Market Update – 22nd May 2024.

Reports this morning showed that the latest UK headline inflation rate saw prices rising by 2.3% on year in April, in comparison to March’s 3.2% climb. It’s important to remember that a decrease in inflation doesn’t mean prices are falling; it just means they are increasing at a slower pace.

As this figure is largely shaped by the decline in energy prices year on year due to the reduction in the Ofgem price cap, Bank of England (BoE) policymakers are likely to focus instead on the core rate, which excludes volatile elements such as food and energy. This figure lowered to a growth of 3.9% (expected was 3.6%) down from 4.2% last month.

Whilst inflation figures came in slightly hotter than expected, inflation continues to move steadily towards the 2% target.  Today’s latest readings provide evidence that the ‘higher for longer’ interest rate environment the economy has been living in for some time now is having the BoE’s desired effect – discouraging consumer demand in order to decrease price growth. And yet, the market believes it may not be the ‘fresh data’ policymakers wanted to make a rate cut in June, with expectations for this dropping from 50% to 15% after the announcement.

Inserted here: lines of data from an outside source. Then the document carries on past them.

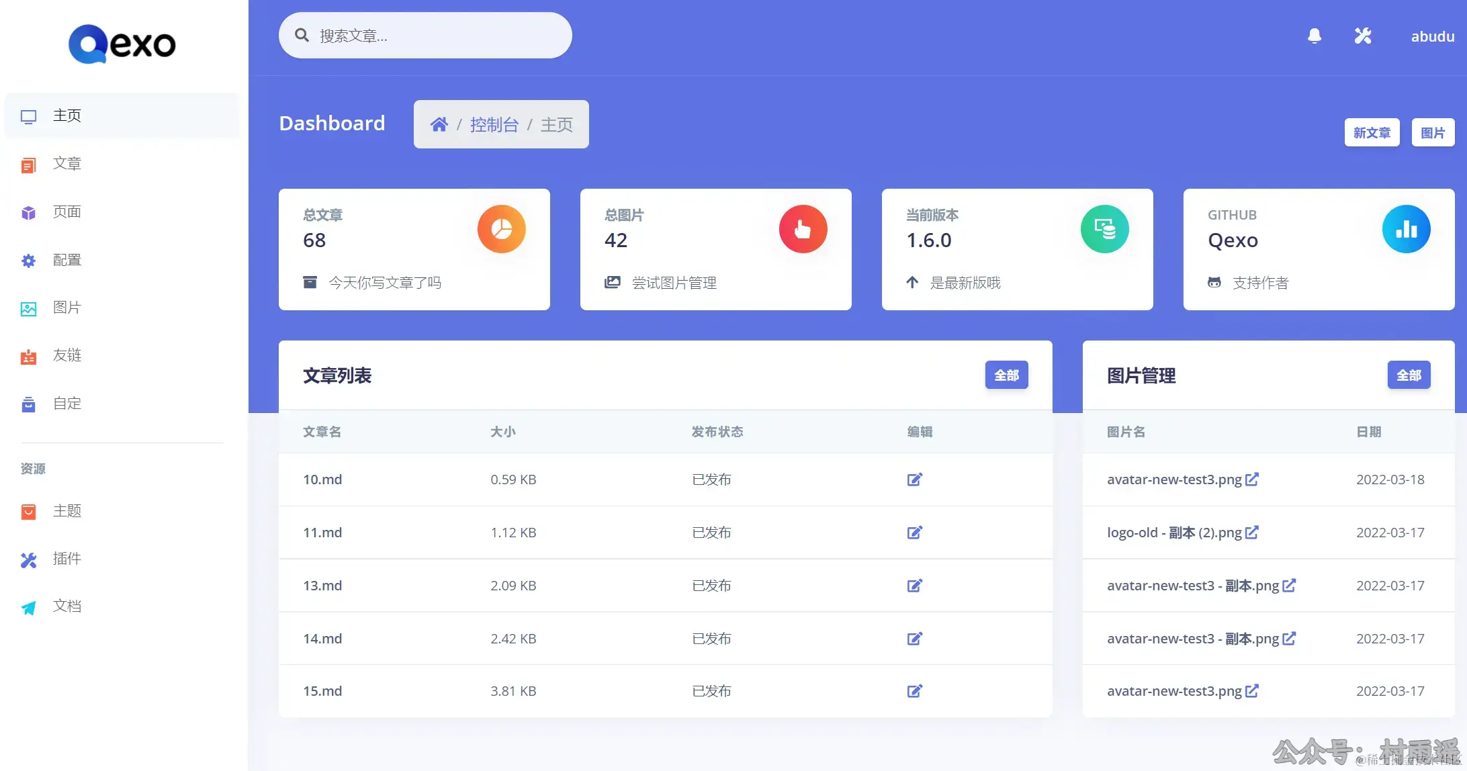Click the notification bell icon
Image resolution: width=1467 pixels, height=771 pixels.
[1315, 36]
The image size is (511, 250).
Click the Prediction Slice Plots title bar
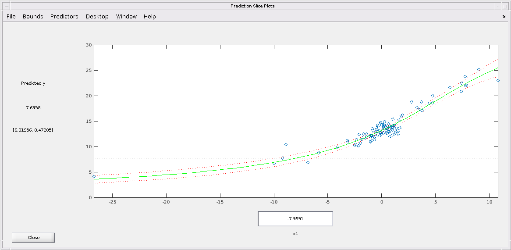pos(252,6)
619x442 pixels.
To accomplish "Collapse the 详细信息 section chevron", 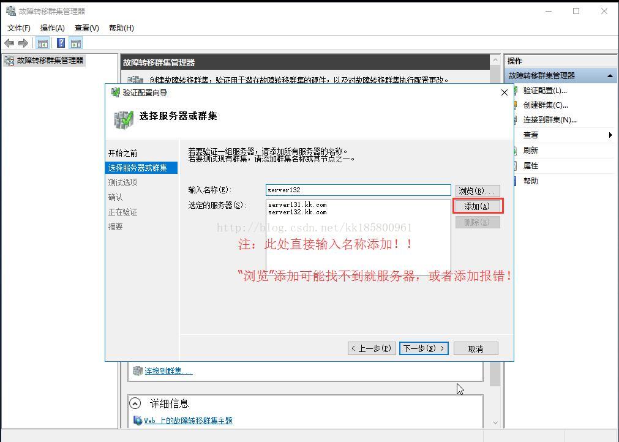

Japan’s tertiary industry activity index, which measures the performance and output of Japan’s services sector, fell by 2.4% after gaining 2.2% in February. Transport, retail trade and medical and healthcare activities were amongst those that declined, while electricity, gas and water related business services increased. This likely won’t shape the Bank of Japan’s stance on interest rates, given that policymakers’ eyes remain firmly fixed on wage growth and how to shore up demand-driven inflation.

Initial reports also showed this week that some leading companies in Japan settled on wage increases of 5.58% (on average), marking the most substantial jump in wage growth for 33 years. This year’s ‘Shunto’ (i.e. Spring wage talks) saw labourers in particular demanding more than previous years due to labour shortages and inflationary pressures.

Over in China, Vice Premier He Lifeng promised in a financial meeting on Tuesday that policymakers will control risks in the property sector, local government debt and small local financial institutions to keep the region on the right path for continued economic momentum. The declaration comes hot on the heels of Beijing policymakers announcing recently that there will be an increase in financial stimulus to help China achieve their 5% GDP target this year. He Lifeng said that the stumbling blocks to growth success in the region are intertwined and will be tackled by more financial support as well as promotion of quality social and economic developments.

Still to come this week we have Fed minutes, UK, US and Eurozone PMI data, Japan’s inflation rate and UK retail sales.